[Mailman-Developers] encoding the subject line..

Barry A. Warsaw barry@python.org
Thu, 17 Oct 2002 12:41:10 -0400


>>>>> "TK" == Tokio Kikuchi <tkikuchi@is.kochi-u.ac.jp> writes:

    >> Barry, why is mailman encoding the subject line when it doesn't
    >> have to?
    >> Why? because the recipient prefers it.  The member has set his
    >> preferred language as non-english.

    TK> Some time ago, in CookHeader.py, english is determined to use
    TK> 'iso-8859-1' because many like to use 8bit character in
    TK> us-ascii declared mail.

But that's only because Header already tries us-ascii first, so it
wouldn't make sense to include us-ascii twice in the "try to find the
best charset" loop.

    TK> Again, I think email module should be revised.
    TK> I had a little experiment

    TK> in ~/pythonlib (email version is 2.4.3)
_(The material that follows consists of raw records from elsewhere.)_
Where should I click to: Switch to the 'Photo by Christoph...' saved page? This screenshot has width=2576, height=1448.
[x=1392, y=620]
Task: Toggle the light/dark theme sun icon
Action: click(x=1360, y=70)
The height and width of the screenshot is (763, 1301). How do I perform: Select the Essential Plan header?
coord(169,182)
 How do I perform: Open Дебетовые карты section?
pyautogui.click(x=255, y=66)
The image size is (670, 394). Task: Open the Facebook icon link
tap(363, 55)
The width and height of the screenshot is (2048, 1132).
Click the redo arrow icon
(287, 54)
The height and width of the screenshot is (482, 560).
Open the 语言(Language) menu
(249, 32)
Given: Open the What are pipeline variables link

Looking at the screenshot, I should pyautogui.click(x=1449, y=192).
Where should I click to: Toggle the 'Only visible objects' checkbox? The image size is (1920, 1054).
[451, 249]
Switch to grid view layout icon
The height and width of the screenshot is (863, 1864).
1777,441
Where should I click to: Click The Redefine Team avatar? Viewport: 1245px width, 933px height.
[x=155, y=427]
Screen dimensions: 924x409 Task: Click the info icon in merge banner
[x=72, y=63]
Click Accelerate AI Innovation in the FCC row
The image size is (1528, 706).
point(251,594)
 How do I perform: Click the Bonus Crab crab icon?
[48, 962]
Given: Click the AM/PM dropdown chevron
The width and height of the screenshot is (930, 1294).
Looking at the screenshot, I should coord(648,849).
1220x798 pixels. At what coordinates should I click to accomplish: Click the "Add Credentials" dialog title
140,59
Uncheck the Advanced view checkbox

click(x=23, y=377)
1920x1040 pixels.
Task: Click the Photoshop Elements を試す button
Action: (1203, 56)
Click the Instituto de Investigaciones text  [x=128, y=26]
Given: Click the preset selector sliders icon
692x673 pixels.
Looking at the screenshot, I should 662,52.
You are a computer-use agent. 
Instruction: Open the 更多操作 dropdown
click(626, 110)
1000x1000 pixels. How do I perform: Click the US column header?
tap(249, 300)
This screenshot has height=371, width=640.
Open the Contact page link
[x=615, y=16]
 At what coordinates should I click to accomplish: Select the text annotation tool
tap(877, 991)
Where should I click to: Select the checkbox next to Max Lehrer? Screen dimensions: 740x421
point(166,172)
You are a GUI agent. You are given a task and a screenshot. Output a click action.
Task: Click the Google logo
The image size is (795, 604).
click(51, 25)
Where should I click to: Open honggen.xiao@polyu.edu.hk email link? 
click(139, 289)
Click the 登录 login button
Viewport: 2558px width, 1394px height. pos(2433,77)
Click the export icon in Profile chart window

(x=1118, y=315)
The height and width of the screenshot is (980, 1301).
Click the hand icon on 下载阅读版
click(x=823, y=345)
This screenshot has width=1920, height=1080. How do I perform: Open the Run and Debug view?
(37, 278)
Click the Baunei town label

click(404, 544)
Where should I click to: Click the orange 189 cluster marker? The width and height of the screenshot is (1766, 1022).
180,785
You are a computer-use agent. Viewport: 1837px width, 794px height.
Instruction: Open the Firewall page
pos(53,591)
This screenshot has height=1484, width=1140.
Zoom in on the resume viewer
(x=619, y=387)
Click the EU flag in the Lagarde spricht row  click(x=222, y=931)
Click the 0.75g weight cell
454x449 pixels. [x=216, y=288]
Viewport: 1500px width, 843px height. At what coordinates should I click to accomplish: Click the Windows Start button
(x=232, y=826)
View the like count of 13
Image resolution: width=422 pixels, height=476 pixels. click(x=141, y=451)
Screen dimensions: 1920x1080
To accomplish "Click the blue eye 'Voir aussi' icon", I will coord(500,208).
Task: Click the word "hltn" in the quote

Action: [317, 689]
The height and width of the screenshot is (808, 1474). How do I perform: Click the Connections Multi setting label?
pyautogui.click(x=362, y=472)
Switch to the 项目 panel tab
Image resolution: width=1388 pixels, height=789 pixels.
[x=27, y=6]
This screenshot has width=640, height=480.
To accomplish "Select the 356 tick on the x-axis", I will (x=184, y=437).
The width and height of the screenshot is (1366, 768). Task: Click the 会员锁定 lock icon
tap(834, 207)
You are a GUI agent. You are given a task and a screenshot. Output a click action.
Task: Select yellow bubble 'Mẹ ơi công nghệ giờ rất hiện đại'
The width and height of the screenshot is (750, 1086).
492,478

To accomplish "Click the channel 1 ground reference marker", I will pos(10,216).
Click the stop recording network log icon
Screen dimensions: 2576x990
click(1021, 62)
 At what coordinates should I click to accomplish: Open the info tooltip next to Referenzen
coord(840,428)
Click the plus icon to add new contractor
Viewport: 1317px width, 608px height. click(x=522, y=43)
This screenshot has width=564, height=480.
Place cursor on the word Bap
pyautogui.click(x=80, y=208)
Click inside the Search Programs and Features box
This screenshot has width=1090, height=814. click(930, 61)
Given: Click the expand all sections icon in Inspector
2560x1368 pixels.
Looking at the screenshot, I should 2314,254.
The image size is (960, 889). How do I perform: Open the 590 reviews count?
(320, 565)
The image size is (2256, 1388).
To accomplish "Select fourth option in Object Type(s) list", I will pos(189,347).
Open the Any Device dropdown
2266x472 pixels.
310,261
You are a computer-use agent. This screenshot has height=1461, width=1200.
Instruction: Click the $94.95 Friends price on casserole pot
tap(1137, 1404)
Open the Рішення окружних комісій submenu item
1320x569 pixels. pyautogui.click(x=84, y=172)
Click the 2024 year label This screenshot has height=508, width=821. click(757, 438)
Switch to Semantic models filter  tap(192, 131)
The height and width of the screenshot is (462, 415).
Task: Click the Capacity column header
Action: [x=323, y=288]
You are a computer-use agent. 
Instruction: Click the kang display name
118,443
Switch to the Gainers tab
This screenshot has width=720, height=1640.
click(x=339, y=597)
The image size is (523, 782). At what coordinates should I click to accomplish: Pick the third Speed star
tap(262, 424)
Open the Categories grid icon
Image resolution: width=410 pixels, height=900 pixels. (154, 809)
    TK> Python 2.1.3 (#1, Sep 19 2002, 17:00:05) [GCC 2.95.2 19991024
    TK> (release)] on freebsd4 Type "copyright", "credits" or
    TK> "license" for more information.
    >> from email.Header import Header a =
    >> Header('abc','iso-8859-1',70,'Subject') print a
    TK> =?iso-8859-1?q?abc?=
    >>

    TK> Or, is this version problem? I'm using python 2.1.3 (for
    TK> Zope's sake).

No, but you're not exactly reproducing what CookHeader.py does!  In
our case, the first argument will always be a unicode string, in which
case the charset argument is just a hint.  So this is closer to what
we really do:

>>> h = Header(u'abc', 'iso-8859-1', 70, 'Subject')
>>> print h
abc

See, no encoding!

Now, I just realized that I think we're not doing the string ->
unicode conversion correctly, in CookHeaders.py, prefix_subject().  So
I'll check in a fix for that, but for me, it makes no difference for
reproducing Chuq's problem.

-Barry